When his son was 15 he came and lived with us permanently because his mother decided it would be best. Once again I was told what was happening and had to go with the flow. Until his son left school he caused a lot of conflict and pain for everyone including his father. His daughter left school and wanted to live with him but told him this would not have happen unless he get’s rid of me. I was not aware that his daughter and me had a problem so this came as a bit of a shock.

His exact words to me were “he thinks I should move out for a while with our child and give him and his daughter time to bond”. I was angry and told him that he should have bonded with his daughter while she was growing up.

I did move out and decided that it was over time to move on. He came with his stories again and I ended up going back because our child needed a mother and a father.

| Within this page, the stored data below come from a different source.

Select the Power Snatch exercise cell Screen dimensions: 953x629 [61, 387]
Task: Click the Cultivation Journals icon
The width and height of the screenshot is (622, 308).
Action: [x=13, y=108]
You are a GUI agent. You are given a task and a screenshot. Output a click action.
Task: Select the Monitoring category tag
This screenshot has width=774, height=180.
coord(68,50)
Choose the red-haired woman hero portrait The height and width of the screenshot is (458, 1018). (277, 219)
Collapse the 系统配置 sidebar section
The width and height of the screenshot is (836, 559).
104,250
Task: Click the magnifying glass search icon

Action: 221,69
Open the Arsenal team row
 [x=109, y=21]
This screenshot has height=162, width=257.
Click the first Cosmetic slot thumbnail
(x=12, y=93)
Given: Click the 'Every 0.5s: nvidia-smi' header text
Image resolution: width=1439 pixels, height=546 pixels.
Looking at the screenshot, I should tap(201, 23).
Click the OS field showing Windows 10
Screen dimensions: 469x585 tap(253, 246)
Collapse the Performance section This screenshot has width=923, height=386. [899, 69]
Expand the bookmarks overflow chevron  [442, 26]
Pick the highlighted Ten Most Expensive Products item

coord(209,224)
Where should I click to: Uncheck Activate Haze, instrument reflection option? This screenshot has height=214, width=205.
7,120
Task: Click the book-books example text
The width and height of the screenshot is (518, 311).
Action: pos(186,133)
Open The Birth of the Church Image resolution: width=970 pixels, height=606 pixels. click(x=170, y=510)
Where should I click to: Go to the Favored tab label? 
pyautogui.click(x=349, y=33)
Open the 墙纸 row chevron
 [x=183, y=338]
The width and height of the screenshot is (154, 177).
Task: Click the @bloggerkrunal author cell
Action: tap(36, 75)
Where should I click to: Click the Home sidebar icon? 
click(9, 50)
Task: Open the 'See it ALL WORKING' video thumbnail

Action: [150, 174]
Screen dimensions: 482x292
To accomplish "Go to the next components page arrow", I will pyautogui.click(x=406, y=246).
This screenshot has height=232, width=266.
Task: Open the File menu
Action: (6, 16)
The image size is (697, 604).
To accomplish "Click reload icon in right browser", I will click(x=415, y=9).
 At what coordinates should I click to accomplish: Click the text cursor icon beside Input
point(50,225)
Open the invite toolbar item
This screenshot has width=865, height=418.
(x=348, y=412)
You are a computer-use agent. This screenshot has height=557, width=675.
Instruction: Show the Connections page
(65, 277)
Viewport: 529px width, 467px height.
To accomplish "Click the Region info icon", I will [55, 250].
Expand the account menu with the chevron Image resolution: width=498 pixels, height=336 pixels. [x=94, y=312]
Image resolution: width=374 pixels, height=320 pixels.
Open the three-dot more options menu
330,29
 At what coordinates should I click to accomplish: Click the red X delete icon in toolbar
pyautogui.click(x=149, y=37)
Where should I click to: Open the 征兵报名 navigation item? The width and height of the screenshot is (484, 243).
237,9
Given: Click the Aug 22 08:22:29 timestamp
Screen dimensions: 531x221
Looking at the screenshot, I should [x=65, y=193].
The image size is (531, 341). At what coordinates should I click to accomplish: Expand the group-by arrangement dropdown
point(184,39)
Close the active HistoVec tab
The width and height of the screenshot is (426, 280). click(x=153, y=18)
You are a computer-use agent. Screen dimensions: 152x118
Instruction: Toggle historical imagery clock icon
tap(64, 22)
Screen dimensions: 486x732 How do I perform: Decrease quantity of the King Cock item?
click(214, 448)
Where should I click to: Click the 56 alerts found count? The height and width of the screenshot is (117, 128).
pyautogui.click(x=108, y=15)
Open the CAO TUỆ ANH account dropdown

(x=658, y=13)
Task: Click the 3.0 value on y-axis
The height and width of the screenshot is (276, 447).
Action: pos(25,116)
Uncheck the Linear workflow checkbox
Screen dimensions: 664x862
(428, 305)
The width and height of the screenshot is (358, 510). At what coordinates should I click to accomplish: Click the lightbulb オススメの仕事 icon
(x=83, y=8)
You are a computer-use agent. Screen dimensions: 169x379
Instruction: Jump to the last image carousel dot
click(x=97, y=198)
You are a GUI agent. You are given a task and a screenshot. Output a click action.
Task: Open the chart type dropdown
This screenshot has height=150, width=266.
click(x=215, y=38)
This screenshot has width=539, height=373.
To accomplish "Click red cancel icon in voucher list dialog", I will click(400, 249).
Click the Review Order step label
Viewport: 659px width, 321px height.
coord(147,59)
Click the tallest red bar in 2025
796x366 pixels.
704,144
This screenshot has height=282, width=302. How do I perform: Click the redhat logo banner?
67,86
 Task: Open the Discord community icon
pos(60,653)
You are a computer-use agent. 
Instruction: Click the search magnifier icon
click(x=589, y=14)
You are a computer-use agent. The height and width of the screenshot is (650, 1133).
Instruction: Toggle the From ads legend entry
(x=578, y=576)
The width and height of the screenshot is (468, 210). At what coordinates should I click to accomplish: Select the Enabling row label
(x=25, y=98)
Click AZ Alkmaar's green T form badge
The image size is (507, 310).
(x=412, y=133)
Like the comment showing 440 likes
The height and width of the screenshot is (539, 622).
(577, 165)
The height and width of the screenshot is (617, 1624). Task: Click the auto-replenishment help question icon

His daughter was openly rude to me.

His son’s 21st came and I arranged a small party for him and his friends. The son gave a speech and thanked me for every thing. It was the first nice thing he had ever done for me. I could full you in on all the gritty details but it would take way to long.

My conclusion:- Although my daughters were brought up in a strict environment and they did resent it they have benefited from it.

I spent a lot of years blaming his son and his daughter for my problems with them but have since realised that I should have been more firm. His son’s anger was not really directed at me, he was angry because his parents split up. He thought if I was out of the way his parents would get back together again.

My partner and his ex-wife are in my opinion one couple who should never have divorced but they did and they blamed each other. They used their children as pawns in their war zone causing the children un-necessary pain.

I allowed myself to become every ones whipping post.

I should never have allowed his son allowances for his behaviour in the first place.

I should have shown him and his sister that it was my home as well as theirs.

I should never have sent my children away to my brother for holiday’s.

I should have firmly designated the chores between all the children.

I should have been a stronger person and stood up to my partner.

Lastly I do have a relationship with my own children we are very close and although I feel guilty about allowing them to be treated as they were whilst growing up I know I never failed them or his children for that matter. My eldest daughter has a child of her own and just the other day told me that she wants her child to be brought up exactly the same way that she and her sister were brought up. She wants her child to be solid and have roots.

His children have grown up somehow I have managed to bond with them and have a relationship with them. His son told me in March this year that if I left his father now he would understand why and wouldn’t blame me. The daughter comes to me with her problems and relies on me for a lot. Neither have a good relationship with their father or mother. They love their parents very much but do not go out of there way for them. I find this very sad.

I now have anger towards my partner I feel like I have always been second best. I have distanced myself in our relationship and although I have no intentions of leaving I feel like all the years I spent being the children’s caretakers not wasted years.

I do feel I should have counted for something in the relationship. I have thrown myself into my career where I seem to get solace. I do not want to be bitter and harbour resentment. What has happened has happened, I can’t undo it I have to deal with it and carry on my youngest child is now seventeen. My child has her own scars to bear from all the trauma over the years.”